» **Texte du document**:
┄┄┄┄┄┄

Joseph Clarke, Commemorating the Dead in Revolutionary France. Revolution and Remembrance. 1789-1799, Cambridge University Press, 2007. 316 p., $55.

« Oubliez les vivants, honorez les morts ; c’est le moyen d’établir solidement la République ». Cette formule de Couthon rend bien compte du paradoxe révolutionnaire souligné par Joseph Clarke. Si la Révolution a placé le culte des morts au cœur de son projet, c’est à titre de pur instrument politique. Elle n’a pas su honorer les morts ordinaires, ni trouver un langage propre à satisfaire le deuil des proches.

Le culte des morts sous la Révolution n’était certes pas un sujet vierge. Mona Ozouf, Michel Vovelle, Antoine de Baecque avaient déjà montré les difficultés de ce culte, travaillé par le sublime, tiraillé entre la fête et la douleur, l’unité et le conflit, le ressassement et l’invention. Mais Joseph Clarke a le mérite de renverser les perspectives : il cesse de s’intéresser à la seule fonction politique des fêtes funèbres, pour dévoiler la face « privée » des émotions du deuil. Quelles résonances pouvait avoir la mort de Mirabeau, de Marat ou de Lepelletier pour le simple spectateur de leurs funérailles ? Comment l’institution du Panthéon, née en avril 1791, a-t-elle été perçue du peuple de Paris ? Comment le deuil de victimes ordinaires sacrifiées sur l’autel de la Révolution – vainqueurs de la Bastille, « martyrs » du 10 août 1792, soldats-citoyens tombés au combat – a-t-il pu s’incarner pour leurs familles ?

Un échec culturel et politique

Autant de questions auxquelles l’auteur répond sans concession, pour mieux démonter un échec tout à la fois politique et culturel. Culturel d’abord, car la Révolution et ses élites n’ont pas compris, assure-t-il, les très fortes résistances populaires au culte laïcisé des grands hommes. Prenant à rebours les travaux de Michel Vovelle sur la « déchristianisation » pré-révolutionnaire, Clarke considère que les attentes populaires en termes de salut personnel et de rites funéraires demeurent extrêmement traditionnelles. Les honneurs religieux seraient une exigence incontournable des proches du défunt, au-delà même de ce que Maurice Agulhon appelait la « religion non dogmatique du culte de la mort » [1]. Aussi les rituels de plus en plus sécularisés – profanes donc aux yeux des spectateurs – proposés par la Révolution ne pouvaient-ils que provoquer indifférence ou scepticisme. Échec politique ensuite – et le propos est là plus classique – car le culte rendu ne parvient jamais, ou presque, à célébrer l’unité de la nation dans la durée. Si la panthéonisation de Mirabeau frise l’unanimité, celle de Voltaire quelques mois plus tard déchaîne les passions les plus contradictoires. Si Rousseau est célébré au Panthéon en grand philosophe de la nature à l’automne 1794, la panthéonisation de Descartes décrétée en 1793 échoue en 1796. On connaît enfin les tribulations du corps de Marat, glorifié en juillet 1793, panthéonisé en septembre 1794, et dépanthéonisé l’année suivante. Par ailleurs, l’hommage rendu aux morts violentes pose le problème de la sacralisation de cette violence et du dissensus qu’elle induit nécessairement. Surtout, l’unité du corps politique aurait pu se refonder sur l’égale célébration des morts ordinaires et des « grands hommes ». Or, de ce point de vue, en dépit des proclamations officielles, la Révolution est restée profondément inégalitaire, laissant un lourd tribut de veuves et d’orphelins aigris par ce qu’ils ressentirent comme une trahison.

┄┄┄┄┄┄

» **Consigne a**: Recopiez fidèlement le passage du compte rendu sur le culte des morts sous la Révolution qui s’ouvre sur les mots « Joseph Clarke, Commemorating » et se clôt sur « deuil des proches. ».

┄┄┄┄┄┄

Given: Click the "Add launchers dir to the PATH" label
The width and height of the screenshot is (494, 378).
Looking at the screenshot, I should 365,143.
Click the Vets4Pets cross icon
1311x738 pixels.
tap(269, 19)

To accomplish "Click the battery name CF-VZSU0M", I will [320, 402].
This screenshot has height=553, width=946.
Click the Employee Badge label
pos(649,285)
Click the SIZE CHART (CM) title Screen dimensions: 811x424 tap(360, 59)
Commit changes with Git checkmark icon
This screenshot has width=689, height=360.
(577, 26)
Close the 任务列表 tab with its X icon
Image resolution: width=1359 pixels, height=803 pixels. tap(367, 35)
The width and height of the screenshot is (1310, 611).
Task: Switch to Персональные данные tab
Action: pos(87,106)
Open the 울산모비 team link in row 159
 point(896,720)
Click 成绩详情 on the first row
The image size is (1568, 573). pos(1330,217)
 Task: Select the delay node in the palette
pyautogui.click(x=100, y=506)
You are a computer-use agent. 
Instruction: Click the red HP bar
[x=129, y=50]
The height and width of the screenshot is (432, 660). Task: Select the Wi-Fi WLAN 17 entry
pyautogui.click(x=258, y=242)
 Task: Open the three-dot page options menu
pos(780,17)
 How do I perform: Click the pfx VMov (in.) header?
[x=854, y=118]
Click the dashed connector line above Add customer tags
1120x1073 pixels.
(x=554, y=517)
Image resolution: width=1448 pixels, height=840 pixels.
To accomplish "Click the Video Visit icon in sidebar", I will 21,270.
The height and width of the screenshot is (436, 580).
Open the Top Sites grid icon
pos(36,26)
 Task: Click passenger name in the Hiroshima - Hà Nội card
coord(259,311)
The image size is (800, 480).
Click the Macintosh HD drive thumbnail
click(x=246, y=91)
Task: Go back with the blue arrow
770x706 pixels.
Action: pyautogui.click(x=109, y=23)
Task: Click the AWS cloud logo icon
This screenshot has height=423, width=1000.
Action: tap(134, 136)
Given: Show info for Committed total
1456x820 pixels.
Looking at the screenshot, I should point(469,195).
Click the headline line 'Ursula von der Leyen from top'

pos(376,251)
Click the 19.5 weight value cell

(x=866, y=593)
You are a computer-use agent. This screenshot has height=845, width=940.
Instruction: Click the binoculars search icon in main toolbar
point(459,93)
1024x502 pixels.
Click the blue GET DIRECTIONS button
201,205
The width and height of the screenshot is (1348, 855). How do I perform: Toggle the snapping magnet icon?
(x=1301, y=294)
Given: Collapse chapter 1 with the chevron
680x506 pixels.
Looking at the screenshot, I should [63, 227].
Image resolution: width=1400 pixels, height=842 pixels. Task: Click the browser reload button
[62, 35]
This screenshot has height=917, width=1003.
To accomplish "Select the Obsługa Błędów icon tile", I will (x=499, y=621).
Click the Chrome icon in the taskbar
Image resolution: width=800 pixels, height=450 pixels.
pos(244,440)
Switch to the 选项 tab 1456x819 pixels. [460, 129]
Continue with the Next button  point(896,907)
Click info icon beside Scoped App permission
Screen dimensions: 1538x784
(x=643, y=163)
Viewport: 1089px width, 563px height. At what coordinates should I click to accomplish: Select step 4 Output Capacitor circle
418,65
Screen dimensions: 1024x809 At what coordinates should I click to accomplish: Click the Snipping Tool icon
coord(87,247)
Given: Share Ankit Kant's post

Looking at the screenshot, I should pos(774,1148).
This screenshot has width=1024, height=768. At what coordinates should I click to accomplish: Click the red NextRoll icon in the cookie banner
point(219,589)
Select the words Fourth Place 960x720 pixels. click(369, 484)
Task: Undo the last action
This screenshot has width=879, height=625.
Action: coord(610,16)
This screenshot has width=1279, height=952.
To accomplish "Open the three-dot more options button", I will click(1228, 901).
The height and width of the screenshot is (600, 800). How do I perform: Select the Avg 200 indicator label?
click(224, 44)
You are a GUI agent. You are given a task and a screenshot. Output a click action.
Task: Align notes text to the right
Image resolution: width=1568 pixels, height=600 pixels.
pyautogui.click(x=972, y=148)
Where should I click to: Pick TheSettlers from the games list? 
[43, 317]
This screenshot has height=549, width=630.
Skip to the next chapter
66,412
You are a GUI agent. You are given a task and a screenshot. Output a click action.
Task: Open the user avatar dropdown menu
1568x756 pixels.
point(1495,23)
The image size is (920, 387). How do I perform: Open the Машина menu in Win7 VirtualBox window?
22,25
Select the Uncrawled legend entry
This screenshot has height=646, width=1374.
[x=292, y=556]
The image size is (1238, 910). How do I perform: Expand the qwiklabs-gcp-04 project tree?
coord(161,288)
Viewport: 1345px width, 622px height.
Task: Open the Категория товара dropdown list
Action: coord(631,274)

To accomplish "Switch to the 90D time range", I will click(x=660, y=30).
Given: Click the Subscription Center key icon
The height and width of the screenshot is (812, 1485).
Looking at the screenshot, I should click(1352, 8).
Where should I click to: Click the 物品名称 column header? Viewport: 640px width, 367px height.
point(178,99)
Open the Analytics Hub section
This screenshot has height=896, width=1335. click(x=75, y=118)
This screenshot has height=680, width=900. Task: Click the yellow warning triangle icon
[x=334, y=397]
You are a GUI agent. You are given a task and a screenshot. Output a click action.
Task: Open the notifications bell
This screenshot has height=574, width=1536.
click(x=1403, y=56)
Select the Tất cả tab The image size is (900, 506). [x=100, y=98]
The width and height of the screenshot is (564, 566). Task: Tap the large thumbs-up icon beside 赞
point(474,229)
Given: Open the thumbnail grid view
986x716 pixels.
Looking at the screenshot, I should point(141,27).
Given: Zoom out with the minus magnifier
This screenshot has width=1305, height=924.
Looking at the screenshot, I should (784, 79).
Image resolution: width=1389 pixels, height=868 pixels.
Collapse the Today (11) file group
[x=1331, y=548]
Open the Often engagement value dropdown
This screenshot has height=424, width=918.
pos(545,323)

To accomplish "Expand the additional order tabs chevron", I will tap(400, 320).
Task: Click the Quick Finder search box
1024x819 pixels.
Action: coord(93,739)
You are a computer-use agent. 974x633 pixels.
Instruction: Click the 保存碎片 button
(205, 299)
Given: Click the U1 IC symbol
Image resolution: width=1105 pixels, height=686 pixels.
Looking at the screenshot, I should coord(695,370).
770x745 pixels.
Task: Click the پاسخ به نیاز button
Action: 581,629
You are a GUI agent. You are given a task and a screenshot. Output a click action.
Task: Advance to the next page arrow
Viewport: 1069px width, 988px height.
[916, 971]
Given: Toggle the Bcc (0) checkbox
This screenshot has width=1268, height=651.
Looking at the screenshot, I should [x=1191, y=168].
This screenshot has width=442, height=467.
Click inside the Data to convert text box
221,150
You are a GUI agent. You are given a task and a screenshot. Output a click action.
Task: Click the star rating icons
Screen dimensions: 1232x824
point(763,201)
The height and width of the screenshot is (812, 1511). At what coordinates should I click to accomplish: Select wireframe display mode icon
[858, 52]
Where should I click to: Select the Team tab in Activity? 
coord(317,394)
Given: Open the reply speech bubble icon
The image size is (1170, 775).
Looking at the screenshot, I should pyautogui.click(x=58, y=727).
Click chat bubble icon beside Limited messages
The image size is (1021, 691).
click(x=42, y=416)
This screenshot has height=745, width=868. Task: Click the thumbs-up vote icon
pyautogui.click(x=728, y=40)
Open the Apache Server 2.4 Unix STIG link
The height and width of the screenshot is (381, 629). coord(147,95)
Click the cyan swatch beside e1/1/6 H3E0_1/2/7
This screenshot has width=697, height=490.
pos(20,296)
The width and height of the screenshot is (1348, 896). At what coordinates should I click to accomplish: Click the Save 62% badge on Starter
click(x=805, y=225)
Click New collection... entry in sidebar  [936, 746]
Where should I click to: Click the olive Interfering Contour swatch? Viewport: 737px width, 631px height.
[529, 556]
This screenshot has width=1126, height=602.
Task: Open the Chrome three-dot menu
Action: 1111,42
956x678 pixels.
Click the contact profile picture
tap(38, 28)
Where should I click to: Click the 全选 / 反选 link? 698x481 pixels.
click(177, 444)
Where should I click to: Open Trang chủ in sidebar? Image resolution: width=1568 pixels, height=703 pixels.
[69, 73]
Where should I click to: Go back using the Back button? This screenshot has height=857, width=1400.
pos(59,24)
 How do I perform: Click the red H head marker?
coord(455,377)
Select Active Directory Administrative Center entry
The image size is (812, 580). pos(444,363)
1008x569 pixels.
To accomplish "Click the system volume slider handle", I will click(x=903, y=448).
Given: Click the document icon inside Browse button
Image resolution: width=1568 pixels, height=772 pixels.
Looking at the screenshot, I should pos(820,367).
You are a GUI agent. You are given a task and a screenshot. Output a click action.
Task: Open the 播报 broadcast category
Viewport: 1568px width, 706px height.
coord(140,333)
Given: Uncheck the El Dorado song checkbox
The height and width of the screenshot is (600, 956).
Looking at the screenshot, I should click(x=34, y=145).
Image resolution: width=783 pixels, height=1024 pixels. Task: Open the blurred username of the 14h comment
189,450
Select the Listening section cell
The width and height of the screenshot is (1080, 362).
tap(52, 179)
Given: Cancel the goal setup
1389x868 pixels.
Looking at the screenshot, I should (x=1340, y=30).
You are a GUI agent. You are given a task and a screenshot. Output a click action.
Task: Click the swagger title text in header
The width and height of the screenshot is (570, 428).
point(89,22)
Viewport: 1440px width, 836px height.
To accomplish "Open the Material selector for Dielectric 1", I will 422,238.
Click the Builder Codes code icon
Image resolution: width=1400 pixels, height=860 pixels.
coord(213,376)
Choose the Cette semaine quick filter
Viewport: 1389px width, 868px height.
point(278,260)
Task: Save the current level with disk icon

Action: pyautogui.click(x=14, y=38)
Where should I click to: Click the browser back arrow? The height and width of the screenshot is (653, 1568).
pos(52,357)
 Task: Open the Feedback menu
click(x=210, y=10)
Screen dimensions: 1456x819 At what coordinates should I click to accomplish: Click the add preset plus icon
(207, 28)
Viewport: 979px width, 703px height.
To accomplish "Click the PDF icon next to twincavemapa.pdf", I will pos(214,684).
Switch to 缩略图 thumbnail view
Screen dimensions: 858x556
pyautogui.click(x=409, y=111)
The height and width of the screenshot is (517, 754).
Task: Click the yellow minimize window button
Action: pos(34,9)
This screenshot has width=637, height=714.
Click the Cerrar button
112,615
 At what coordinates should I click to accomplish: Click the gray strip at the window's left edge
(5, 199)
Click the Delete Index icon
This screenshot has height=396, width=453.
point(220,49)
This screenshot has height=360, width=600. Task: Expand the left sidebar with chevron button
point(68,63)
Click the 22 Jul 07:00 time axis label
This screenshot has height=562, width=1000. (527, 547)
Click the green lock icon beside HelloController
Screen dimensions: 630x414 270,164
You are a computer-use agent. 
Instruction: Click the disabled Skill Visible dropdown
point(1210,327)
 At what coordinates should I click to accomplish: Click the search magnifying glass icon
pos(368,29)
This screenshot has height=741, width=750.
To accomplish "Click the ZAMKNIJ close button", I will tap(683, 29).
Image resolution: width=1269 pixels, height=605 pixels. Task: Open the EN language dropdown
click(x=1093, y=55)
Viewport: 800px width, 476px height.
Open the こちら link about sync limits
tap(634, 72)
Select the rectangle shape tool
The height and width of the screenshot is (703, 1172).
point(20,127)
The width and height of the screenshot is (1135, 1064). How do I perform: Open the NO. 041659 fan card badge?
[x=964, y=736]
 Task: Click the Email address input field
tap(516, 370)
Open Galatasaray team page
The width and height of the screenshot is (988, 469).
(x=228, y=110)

┄┄┄┄┄┄

» **Consigne b**: Reproduisez à l’identique les enregistrements, depuis leur toute première ligne jusqu’à la ligne contenant « (x=554, y=517) », celle-ci comprise, sans rien y ajouter.

» **Réponse attendue a**:
Joseph Clarke, Commemorating the Dead in Revolutionary France. Revolution and Remembrance. 1789-1799, Cambridge University Press, 2007. 316 p., $55.

« Oubliez les vivants, honorez les morts ; c’est le moyen d’établir solidement la République ». Cette formule de Couthon rend bien compte du paradoxe révolutionnaire souligné par Joseph Clarke. Si la Révolution a placé le culte des morts au cœur de son projet, c’est à titre de pur instrument politique. Elle n’a pas su honorer les morts ordinaires, ni trouver un langage propre à satisfaire le deuil des proches.

» **Réponse attendue b**:
Given: Click the "Add launchers dir to the PATH" label
The width and height of the screenshot is (494, 378).
Looking at the screenshot, I should 365,143.
Click the Vets4Pets cross icon
1311x738 pixels.
tap(269, 19)

To accomplish "Click the battery name CF-VZSU0M", I will [320, 402].
This screenshot has height=553, width=946.
Click the Employee Badge label
pos(649,285)
Click the SIZE CHART (CM) title Screen dimensions: 811x424 tap(360, 59)
Commit changes with Git checkmark icon
This screenshot has width=689, height=360.
(577, 26)
Close the 任务列表 tab with its X icon
Image resolution: width=1359 pixels, height=803 pixels. tap(367, 35)
The width and height of the screenshot is (1310, 611).
Task: Switch to Персональные данные tab
Action: pos(87,106)
Open the 울산모비 team link in row 159
 point(896,720)
Click 成绩详情 on the first row
The image size is (1568, 573). pos(1330,217)
 Task: Select the delay node in the palette
pyautogui.click(x=100, y=506)
You are a computer-use agent. 
Instruction: Click the red HP bar
[x=129, y=50]
The height and width of the screenshot is (432, 660). Task: Select the Wi-Fi WLAN 17 entry
pyautogui.click(x=258, y=242)
 Task: Open the three-dot page options menu
pos(780,17)
 How do I perform: Click the pfx VMov (in.) header?
[x=854, y=118]
Click the dashed connector line above Add customer tags
1120x1073 pixels.
(x=554, y=517)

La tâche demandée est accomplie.